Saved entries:
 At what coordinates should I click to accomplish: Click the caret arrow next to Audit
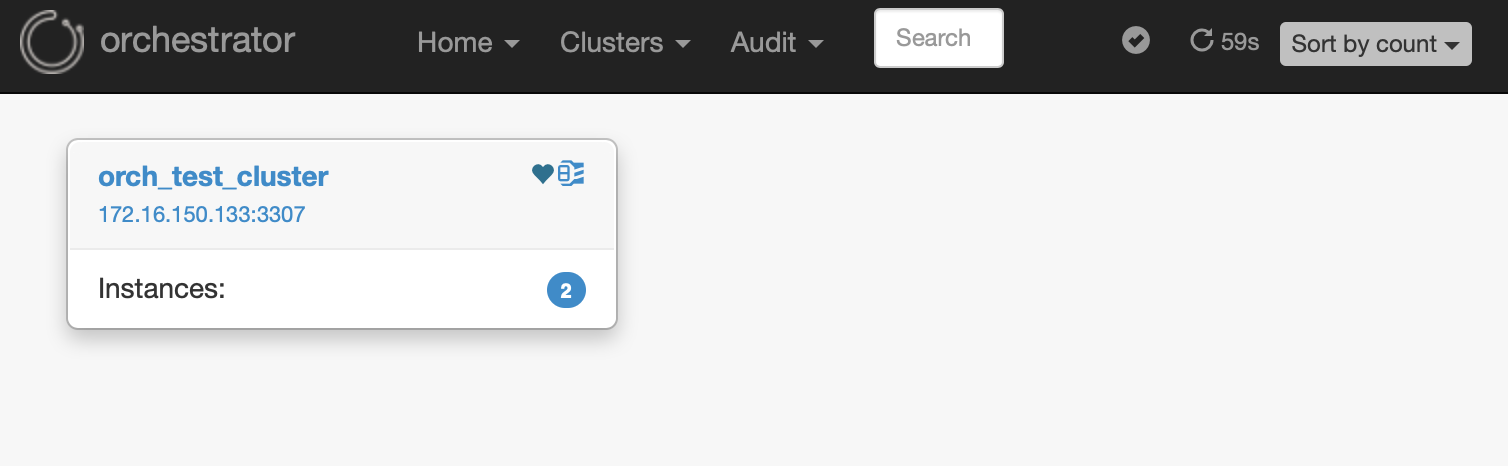(x=816, y=44)
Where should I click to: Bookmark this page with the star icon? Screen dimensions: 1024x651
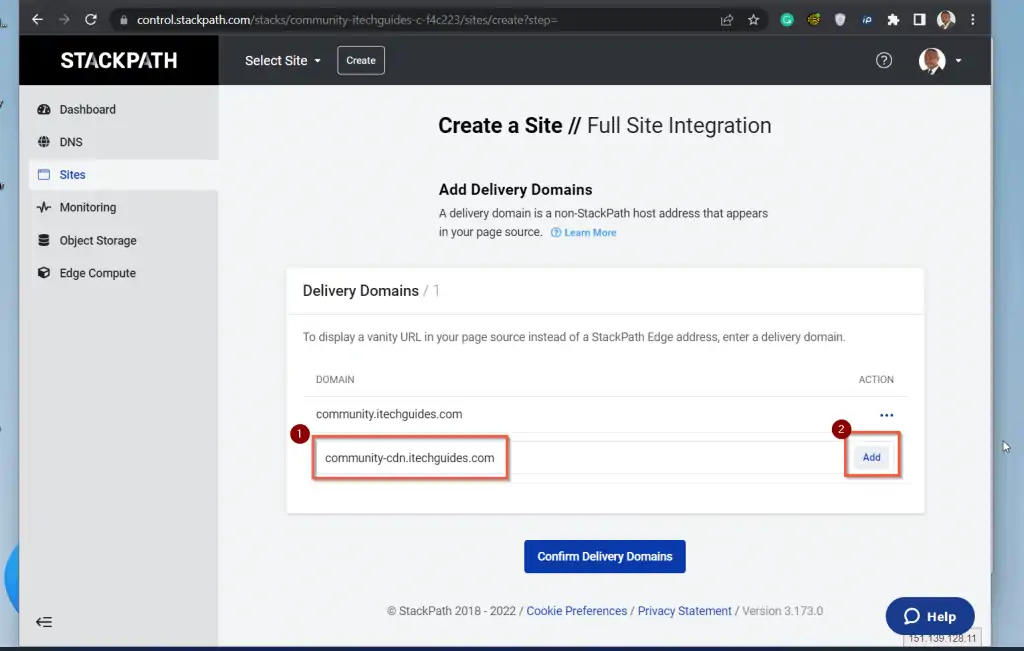(753, 19)

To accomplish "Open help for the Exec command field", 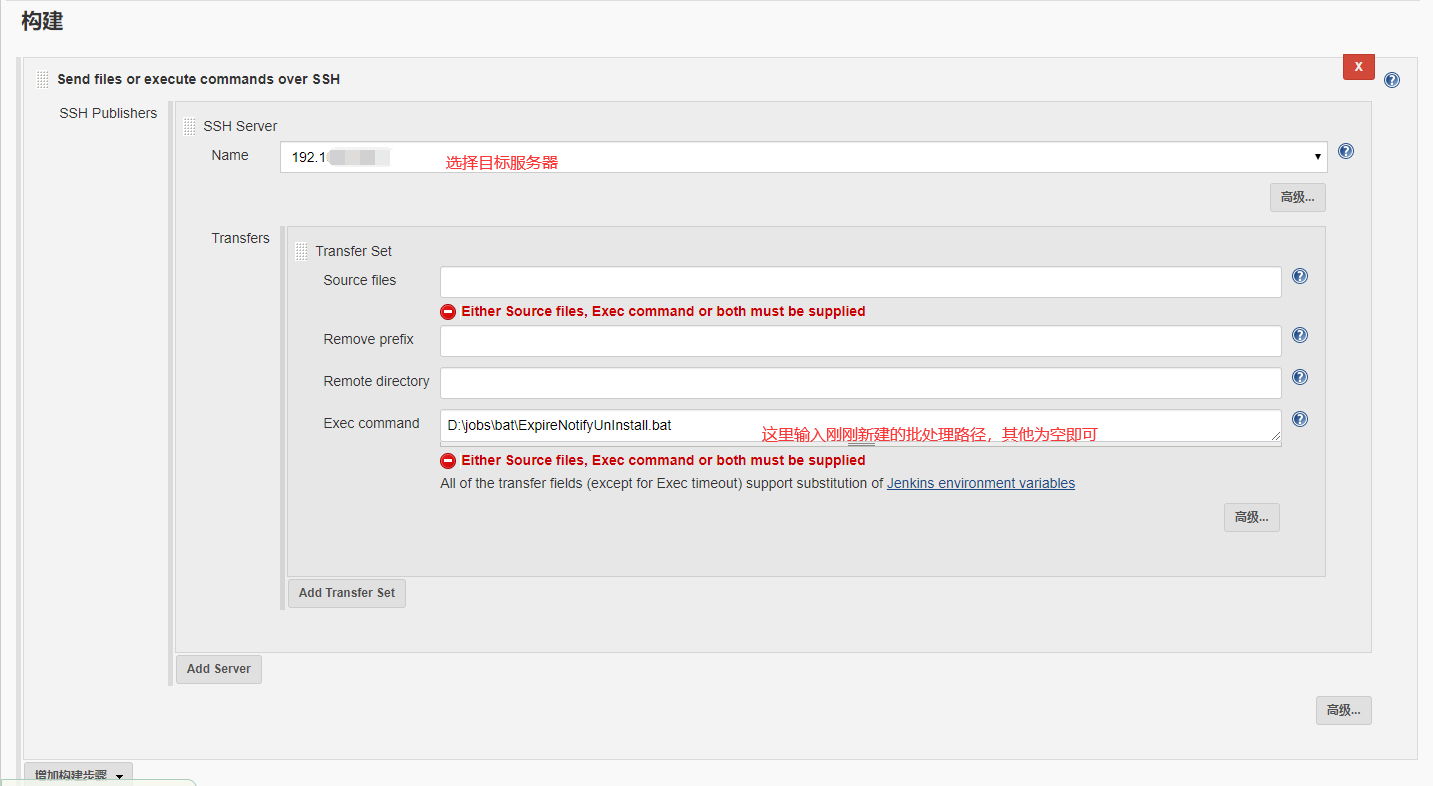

* _EXERCISE INSTRUCTIONS_
Every line of the records above should be copied exactly, while the pictures are left behind.

* _SOLUTION FOR THIS EXERCISE_
 At what coordinates should I click to accomplish: Click the caret arrow next to Audit
(x=816, y=44)
Where should I click to: Bookmark this page with the star icon? Screen dimensions: 1024x651
(753, 19)

To accomplish "Open help for the Exec command field", 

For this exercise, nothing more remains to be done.